**Task requirements:**
1. In the text on Poker Royale, on what date did High Stakes Poker premiere on GSN?
2. From the text on Poker Royale, reproduce word for word the part that opens with the words containing "Kenna James once" and closes with "the foreseeable future.".

**Text provided:**
Kenna James once again did commentary instead of Williamson for this special.

==Airings==
GSN aired new episodes of Poker Royale every Friday evening from 10:00 p.m. to 11:00 p.m. EST, part of their Casino Night block (the block has since moved to Mondays, and does not feature Poker Royale). Episodes of previous seasons are rerun occasionally on GSN.

As of 2006, GSN does not intend to do any more Poker Royale shows. A cash game poker show titled High Stakes Poker premiered on January 16, 2006 on GSN. This series is unrelated to Poker Royale. GSN has since returned its focus exclusively to game shows, and they reverted their on air branding to Game Show Network, so it is unlikely that reruns or a new series of Poker Royale will air on the network in the foreseeable future.

**Given data:**
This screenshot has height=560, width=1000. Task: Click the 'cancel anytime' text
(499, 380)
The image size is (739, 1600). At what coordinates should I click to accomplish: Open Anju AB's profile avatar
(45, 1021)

**Solutions below:**
1. January 16, 2006

2.
Kenna James once again did commentary instead of Williamson for this special.

==Airings==
GSN aired new episodes of Poker Royale every Friday evening from 10:00 p.m. to 11:00 p.m. EST, part of their Casino Night block (the block has since moved to Mondays, and does not feature Poker Royale). Episodes of previous seasons are rerun occasionally on GSN.

As of 2006, GSN does not intend to do any more Poker Royale shows. A cash game poker show titled High Stakes Poker premiered on January 16, 2006 on GSN. This series is unrelated to Poker Royale. GSN has since returned its focus exclusively to game shows, and they reverted their on air branding to Game Show Network, so it is unlikely that reruns or a new series of Poker Royale will air on the network in the foreseeable future.